**Material for the task**
>>>>>
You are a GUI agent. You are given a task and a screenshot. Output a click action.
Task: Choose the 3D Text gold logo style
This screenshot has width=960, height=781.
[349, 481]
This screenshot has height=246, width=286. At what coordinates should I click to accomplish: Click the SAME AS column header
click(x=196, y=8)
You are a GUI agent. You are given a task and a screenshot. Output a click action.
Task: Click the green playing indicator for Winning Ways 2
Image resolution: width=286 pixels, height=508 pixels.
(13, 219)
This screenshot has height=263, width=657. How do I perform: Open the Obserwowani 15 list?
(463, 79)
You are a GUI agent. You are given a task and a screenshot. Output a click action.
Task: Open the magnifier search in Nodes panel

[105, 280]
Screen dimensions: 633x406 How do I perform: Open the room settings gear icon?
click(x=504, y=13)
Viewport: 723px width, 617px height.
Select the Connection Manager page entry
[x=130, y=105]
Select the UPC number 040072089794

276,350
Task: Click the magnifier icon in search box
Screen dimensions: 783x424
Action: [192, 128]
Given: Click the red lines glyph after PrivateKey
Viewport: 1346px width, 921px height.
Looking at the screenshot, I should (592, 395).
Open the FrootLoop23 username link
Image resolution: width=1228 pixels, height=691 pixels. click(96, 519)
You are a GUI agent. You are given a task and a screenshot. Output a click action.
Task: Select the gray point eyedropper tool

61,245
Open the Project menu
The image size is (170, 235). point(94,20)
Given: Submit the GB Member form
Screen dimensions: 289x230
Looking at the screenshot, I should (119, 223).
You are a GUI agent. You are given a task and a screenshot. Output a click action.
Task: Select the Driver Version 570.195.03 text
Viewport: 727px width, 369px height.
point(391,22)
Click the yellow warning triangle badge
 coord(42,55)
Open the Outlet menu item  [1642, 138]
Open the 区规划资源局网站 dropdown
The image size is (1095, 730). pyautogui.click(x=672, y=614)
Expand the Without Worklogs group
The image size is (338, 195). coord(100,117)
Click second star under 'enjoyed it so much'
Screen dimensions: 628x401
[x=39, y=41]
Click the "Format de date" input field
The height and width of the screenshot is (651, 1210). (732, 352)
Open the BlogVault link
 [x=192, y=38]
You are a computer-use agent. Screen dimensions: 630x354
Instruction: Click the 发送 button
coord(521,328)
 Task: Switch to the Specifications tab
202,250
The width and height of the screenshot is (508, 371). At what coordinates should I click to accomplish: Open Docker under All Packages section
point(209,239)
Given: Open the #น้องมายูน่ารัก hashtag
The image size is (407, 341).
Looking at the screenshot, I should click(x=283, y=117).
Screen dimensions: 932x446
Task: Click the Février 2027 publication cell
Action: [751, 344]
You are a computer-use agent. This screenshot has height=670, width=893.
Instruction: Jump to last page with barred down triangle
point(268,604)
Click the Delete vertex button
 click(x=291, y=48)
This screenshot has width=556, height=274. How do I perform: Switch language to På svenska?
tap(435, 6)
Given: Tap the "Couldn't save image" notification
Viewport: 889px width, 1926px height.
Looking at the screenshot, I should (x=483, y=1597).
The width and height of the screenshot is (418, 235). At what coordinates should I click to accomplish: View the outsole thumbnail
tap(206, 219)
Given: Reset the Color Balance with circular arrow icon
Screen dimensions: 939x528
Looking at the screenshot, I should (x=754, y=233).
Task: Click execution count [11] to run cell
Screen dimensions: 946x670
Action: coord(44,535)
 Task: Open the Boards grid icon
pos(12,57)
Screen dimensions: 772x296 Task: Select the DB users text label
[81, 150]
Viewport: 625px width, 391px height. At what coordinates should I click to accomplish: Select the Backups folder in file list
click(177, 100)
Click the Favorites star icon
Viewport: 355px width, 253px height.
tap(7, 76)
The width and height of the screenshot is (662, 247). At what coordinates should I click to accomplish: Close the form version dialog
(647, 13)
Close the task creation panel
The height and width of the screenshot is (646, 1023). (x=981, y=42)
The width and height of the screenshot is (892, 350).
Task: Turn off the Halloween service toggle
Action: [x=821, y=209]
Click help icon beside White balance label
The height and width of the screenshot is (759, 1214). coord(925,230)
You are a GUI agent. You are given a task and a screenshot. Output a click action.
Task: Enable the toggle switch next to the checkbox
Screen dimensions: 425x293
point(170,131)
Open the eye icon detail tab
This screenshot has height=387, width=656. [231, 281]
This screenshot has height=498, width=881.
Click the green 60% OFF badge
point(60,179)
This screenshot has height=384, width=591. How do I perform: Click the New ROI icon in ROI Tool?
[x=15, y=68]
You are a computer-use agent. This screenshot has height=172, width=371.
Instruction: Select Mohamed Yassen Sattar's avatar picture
<<<<<
**Work to complete**
Whenever a line of the entries contains "computer", it counts toward the total; state that total alone.

**Output**
3